## EXERCISE DETAILS
A verbatim copy of the whole listing is what is needed.
─── INFORMATION SUPPLIED ───
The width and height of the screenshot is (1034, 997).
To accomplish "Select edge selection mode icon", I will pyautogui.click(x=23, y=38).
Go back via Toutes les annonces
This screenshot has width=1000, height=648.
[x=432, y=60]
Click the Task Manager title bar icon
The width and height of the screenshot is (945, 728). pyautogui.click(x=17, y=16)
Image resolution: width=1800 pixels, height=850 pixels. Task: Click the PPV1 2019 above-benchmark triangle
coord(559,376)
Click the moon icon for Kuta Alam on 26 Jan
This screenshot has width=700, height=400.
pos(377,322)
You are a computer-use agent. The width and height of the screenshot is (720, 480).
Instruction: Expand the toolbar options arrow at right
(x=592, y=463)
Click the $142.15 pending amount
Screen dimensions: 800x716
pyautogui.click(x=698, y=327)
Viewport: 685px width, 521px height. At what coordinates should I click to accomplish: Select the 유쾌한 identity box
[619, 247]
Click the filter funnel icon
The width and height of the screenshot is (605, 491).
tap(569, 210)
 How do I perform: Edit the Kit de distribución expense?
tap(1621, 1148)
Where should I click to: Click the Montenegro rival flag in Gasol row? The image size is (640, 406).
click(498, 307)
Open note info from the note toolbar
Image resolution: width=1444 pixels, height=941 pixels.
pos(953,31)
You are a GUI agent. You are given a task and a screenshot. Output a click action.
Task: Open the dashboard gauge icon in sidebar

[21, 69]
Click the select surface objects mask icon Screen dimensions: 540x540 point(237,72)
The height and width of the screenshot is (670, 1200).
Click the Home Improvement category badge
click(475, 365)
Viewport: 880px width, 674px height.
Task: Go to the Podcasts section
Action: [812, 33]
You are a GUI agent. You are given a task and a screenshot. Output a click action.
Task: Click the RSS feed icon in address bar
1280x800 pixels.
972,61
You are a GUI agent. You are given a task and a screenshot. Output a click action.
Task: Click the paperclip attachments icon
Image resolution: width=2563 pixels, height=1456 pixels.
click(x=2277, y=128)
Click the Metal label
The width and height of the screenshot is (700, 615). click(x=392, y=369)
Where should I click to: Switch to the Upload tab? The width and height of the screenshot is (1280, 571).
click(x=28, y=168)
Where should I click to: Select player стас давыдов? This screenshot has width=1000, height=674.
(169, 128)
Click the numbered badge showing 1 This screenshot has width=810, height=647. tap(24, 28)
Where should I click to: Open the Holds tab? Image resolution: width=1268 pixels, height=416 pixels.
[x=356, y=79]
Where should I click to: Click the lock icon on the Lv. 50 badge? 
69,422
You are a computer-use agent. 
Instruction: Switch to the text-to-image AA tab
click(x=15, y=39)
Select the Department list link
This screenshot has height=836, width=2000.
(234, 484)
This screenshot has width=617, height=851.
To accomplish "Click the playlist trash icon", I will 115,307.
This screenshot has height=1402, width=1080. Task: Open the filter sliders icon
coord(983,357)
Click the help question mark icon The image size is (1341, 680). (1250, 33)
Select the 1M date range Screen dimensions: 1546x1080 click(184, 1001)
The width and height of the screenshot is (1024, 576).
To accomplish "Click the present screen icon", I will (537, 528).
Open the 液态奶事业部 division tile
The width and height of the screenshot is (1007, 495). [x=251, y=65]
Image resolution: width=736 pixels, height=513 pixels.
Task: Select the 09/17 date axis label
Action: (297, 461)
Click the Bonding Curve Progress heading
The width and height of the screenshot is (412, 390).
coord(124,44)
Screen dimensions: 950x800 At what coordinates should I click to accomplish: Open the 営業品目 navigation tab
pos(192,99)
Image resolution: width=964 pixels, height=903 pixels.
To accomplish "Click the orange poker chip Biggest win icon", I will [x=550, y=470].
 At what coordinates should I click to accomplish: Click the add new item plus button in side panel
───
## SOLUTION TO THE PROBLEM
The width and height of the screenshot is (1034, 997).
To accomplish "Select edge selection mode icon", I will pyautogui.click(x=23, y=38).
Go back via Toutes les annonces
This screenshot has width=1000, height=648.
[x=432, y=60]
Click the Task Manager title bar icon
The width and height of the screenshot is (945, 728). pyautogui.click(x=17, y=16)
Image resolution: width=1800 pixels, height=850 pixels. Task: Click the PPV1 2019 above-benchmark triangle
coord(559,376)
Click the moon icon for Kuta Alam on 26 Jan
This screenshot has width=700, height=400.
pos(377,322)
You are a computer-use agent. The width and height of the screenshot is (720, 480).
Instruction: Expand the toolbar options arrow at right
(x=592, y=463)
Click the $142.15 pending amount
Screen dimensions: 800x716
pyautogui.click(x=698, y=327)
Viewport: 685px width, 521px height. At what coordinates should I click to accomplish: Select the 유쾌한 identity box
[619, 247]
Click the filter funnel icon
The width and height of the screenshot is (605, 491).
tap(569, 210)
 How do I perform: Edit the Kit de distribución expense?
tap(1621, 1148)
Where should I click to: Click the Montenegro rival flag in Gasol row? The image size is (640, 406).
click(498, 307)
Open note info from the note toolbar
Image resolution: width=1444 pixels, height=941 pixels.
pos(953,31)
You are a GUI agent. You are given a task and a screenshot. Output a click action.
Task: Open the dashboard gauge icon in sidebar

[21, 69]
Click the select surface objects mask icon Screen dimensions: 540x540 point(237,72)
The height and width of the screenshot is (670, 1200).
Click the Home Improvement category badge
click(475, 365)
Viewport: 880px width, 674px height.
Task: Go to the Podcasts section
Action: [812, 33]
You are a GUI agent. You are given a task and a screenshot. Output a click action.
Task: Click the RSS feed icon in address bar
1280x800 pixels.
972,61
You are a GUI agent. You are given a task and a screenshot. Output a click action.
Task: Click the paperclip attachments icon
Image resolution: width=2563 pixels, height=1456 pixels.
click(x=2277, y=128)
Click the Metal label
The width and height of the screenshot is (700, 615). click(x=392, y=369)
Where should I click to: Switch to the Upload tab? The width and height of the screenshot is (1280, 571).
click(x=28, y=168)
Where should I click to: Select player стас давыдов? This screenshot has width=1000, height=674.
(169, 128)
Click the numbered badge showing 1 This screenshot has width=810, height=647. tap(24, 28)
Where should I click to: Open the Holds tab? Image resolution: width=1268 pixels, height=416 pixels.
[x=356, y=79]
Where should I click to: Click the lock icon on the Lv. 50 badge? 
69,422
You are a computer-use agent. 
Instruction: Switch to the text-to-image AA tab
click(x=15, y=39)
Select the Department list link
This screenshot has height=836, width=2000.
(234, 484)
This screenshot has width=617, height=851.
To accomplish "Click the playlist trash icon", I will 115,307.
This screenshot has height=1402, width=1080. Task: Open the filter sliders icon
coord(983,357)
Click the help question mark icon The image size is (1341, 680). (1250, 33)
Select the 1M date range Screen dimensions: 1546x1080 click(184, 1001)
The width and height of the screenshot is (1024, 576).
To accomplish "Click the present screen icon", I will (537, 528).
Open the 液态奶事业部 division tile
The width and height of the screenshot is (1007, 495). [x=251, y=65]
Image resolution: width=736 pixels, height=513 pixels.
Task: Select the 09/17 date axis label
Action: (297, 461)
Click the Bonding Curve Progress heading
The width and height of the screenshot is (412, 390).
coord(124,44)
Screen dimensions: 950x800 At what coordinates should I click to accomplish: Open the 営業品目 navigation tab
pos(192,99)
Image resolution: width=964 pixels, height=903 pixels.
To accomplish "Click the orange poker chip Biggest win icon", I will [x=550, y=470].
 At what coordinates should I click to accomplish: Click the add new item plus button in side panel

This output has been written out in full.